====== Page excerpt
Located at the Thriftique resale boutique in the city’s Lawrenceville neighborhood, the project is a partnership between the National Council of Jewish Women and the Allegheny County Department of Health and Human Services.

The boutique provides new and gently used contemporary gowns in all sizes, as well as accessories like shoes and jewelry to match. Each girl is assigned to a personal shopper when she arrives to help her find sizes and select styles.

Amela Sanders-Vincenty was paired with personal shopper Nicole Lee. She was shopping for Carrick High School’s prom, which is on May 24.

“I was nervous at first when I got here,” said Sanders-Vincenty. “Then I felt ‘I got this, it’s prom!'”

Eventually they settled on a gown with a black bodice and colorful skirt which happened to match Sanders-Vincenty colorful hairstyle.

Lee was only too happy to help.

“It’s very fulfilling to give back,” she said. “When they’re thankful that they found that gown or that dress and the smiles on their faces, it’s priceless.”

NCJW’s Lynnette Lederman, who is co-chair of this year’s Project Prom, says paying for prom is “a pretty expensive proposition for teens and parents who are struggling and don’t have many resources. This is a pretty special opportunity for them.”

Gabi Girton, a senior from Shaler, agrees. Girton said she thought she might not be able to go to Shaler’s prom when friends told her how much their gowns cost. She was even more concerned because both she and her younger sister needed outfits. Girton found her dream dress in a flowing red gown with a fitted bodice and rhinestone straps.

The Project Prom boutique is open to high school girls whose families receive services through the county or are on food stamps, food assistance, free or reduced-price lunches, unemployment, or where a parent is on active duty in the military or a veteran. Despite those suggested eligibility requirements, organizers say no girls are turned away, although shoppers should be prepared to show a high school ID.
============
Stated goal a — Echo the listing lines starting at the one containing "Where should I click to: Open the Photos" and ending at the one containing "Looking at the screenshot, I should [86, 40].", with both of those included.
The article and the listing are unrelated to each other.
====== Data to process
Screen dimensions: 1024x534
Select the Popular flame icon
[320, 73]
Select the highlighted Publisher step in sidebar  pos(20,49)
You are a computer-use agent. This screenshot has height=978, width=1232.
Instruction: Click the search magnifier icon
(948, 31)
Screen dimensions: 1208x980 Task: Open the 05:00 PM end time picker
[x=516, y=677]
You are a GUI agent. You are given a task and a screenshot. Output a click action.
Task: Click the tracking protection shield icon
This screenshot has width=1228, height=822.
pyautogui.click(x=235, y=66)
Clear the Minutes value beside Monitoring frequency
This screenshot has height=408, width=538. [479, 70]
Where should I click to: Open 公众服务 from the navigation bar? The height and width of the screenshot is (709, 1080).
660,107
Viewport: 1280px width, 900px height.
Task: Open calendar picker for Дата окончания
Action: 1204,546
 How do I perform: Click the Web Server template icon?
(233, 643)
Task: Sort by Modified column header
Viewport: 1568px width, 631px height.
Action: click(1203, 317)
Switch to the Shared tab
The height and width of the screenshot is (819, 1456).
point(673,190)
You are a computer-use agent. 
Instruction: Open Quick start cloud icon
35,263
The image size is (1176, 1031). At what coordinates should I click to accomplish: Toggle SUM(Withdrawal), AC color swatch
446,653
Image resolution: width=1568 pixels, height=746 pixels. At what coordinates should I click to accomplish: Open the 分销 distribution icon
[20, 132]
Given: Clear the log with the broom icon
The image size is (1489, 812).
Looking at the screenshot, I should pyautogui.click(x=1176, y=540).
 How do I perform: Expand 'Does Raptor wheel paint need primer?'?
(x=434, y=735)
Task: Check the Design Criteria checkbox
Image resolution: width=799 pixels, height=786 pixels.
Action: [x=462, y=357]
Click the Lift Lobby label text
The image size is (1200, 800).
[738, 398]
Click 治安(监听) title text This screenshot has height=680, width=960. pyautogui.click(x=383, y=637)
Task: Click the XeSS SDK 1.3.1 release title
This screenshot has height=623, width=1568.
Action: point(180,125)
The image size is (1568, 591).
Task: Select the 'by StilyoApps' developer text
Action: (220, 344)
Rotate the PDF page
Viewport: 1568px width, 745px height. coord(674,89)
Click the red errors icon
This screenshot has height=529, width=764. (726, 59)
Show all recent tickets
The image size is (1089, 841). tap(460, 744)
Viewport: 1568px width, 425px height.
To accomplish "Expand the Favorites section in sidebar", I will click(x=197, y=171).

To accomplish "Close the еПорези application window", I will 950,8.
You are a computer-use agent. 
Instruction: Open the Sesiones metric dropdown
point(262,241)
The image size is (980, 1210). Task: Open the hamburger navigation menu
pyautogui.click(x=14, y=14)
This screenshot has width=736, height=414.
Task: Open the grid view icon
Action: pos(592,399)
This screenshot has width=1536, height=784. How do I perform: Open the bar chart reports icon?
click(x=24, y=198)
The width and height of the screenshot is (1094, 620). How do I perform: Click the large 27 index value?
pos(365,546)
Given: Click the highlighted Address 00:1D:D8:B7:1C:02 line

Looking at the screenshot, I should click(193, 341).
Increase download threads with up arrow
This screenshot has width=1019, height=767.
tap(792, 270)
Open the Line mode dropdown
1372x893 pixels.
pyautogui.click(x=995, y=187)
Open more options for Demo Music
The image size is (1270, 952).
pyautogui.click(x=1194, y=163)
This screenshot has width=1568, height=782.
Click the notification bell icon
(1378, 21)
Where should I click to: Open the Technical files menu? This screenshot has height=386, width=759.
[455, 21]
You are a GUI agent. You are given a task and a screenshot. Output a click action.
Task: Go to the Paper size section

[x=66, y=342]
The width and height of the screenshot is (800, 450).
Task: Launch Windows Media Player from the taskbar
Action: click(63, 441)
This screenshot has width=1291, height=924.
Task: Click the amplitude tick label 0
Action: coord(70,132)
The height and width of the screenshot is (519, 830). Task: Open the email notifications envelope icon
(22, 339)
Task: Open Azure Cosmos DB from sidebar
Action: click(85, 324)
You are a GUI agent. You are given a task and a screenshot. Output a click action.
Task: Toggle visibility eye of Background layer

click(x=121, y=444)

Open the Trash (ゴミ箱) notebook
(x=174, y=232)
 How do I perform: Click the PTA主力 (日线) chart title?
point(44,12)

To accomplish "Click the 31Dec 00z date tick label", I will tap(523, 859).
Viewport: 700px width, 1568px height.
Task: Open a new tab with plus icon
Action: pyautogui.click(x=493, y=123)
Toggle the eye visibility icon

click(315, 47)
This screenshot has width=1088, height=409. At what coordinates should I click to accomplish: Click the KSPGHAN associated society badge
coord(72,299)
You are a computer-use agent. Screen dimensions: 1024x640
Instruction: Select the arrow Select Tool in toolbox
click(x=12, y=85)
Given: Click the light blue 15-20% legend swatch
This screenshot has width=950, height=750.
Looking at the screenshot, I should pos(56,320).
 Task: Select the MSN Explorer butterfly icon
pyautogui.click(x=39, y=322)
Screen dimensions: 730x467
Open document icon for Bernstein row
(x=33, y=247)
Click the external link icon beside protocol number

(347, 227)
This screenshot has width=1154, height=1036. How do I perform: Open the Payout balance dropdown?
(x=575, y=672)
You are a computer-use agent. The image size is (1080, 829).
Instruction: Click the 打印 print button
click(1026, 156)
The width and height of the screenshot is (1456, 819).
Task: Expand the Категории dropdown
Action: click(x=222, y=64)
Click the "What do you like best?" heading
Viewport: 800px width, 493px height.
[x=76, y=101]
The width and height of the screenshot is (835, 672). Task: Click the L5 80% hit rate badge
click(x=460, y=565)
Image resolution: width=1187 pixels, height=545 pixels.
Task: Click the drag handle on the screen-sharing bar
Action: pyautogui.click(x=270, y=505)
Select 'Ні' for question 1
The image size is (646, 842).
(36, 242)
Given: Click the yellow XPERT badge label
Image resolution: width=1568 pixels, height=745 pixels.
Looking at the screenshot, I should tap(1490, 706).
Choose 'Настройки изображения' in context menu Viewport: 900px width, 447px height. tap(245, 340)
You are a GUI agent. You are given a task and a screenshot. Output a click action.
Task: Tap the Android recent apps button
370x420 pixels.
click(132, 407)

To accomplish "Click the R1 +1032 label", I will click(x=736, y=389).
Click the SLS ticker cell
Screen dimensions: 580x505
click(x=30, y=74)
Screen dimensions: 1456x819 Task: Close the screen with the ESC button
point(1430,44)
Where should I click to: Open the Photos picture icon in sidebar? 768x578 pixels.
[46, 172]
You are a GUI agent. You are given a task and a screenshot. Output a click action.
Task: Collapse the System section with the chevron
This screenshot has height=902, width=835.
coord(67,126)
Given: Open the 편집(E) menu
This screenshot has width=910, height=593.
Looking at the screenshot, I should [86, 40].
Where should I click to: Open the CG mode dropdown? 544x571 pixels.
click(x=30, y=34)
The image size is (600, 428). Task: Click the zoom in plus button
============
Stated goal b — Duplicate the full article on Project Prom word for word.

Correct result a —
Where should I click to: Open the Photos picture icon in sidebar? 768x578 pixels.
[46, 172]
You are a GUI agent. You are given a task and a screenshot. Output a click action.
Task: Collapse the System section with the chevron
This screenshot has height=902, width=835.
coord(67,126)
Given: Open the 편집(E) menu
This screenshot has width=910, height=593.
Looking at the screenshot, I should [86, 40].

Correct result b —
Located at the Thriftique resale boutique in the city’s Lawrenceville neighborhood, the project is a partnership between the National Council of Jewish Women and the Allegheny County Department of Health and Human Services.

The boutique provides new and gently used contemporary gowns in all sizes, as well as accessories like shoes and jewelry to match. Each girl is assigned to a personal shopper when she arrives to help her find sizes and select styles.

Amela Sanders-Vincenty was paired with personal shopper Nicole Lee. She was shopping for Carrick High School’s prom, which is on May 24.

“I was nervous at first when I got here,” said Sanders-Vincenty. “Then I felt ‘I got this, it’s prom!'”

Eventually they settled on a gown with a black bodice and colorful skirt which happened to match Sanders-Vincenty colorful hairstyle.

Lee was only too happy to help.

“It’s very fulfilling to give back,” she said. “When they’re thankful that they found that gown or that dress and the smiles on their faces, it’s priceless.”

NCJW’s Lynnette Lederman, who is co-chair of this year’s Project Prom, says paying for prom is “a pretty expensive proposition for teens and parents who are struggling and don’t have many resources. This is a pretty special opportunity for them.”

Gabi Girton, a senior from Shaler, agrees. Girton said she thought she might not be able to go to Shaler’s prom when friends told her how much their gowns cost. She was even more concerned because both she and her younger sister needed outfits. Girton found her dream dress in a flowing red gown with a fitted bodice and rhinestone straps.

The Project Prom boutique is open to high school girls whose families receive services through the county or are on food stamps, food assistance, free or reduced-price lunches, unemployment, or where a parent is on active duty in the military or a veteran. Despite those suggested eligibility requirements, organizers say no girls are turned away, although shoppers should be prepared to show a high school ID.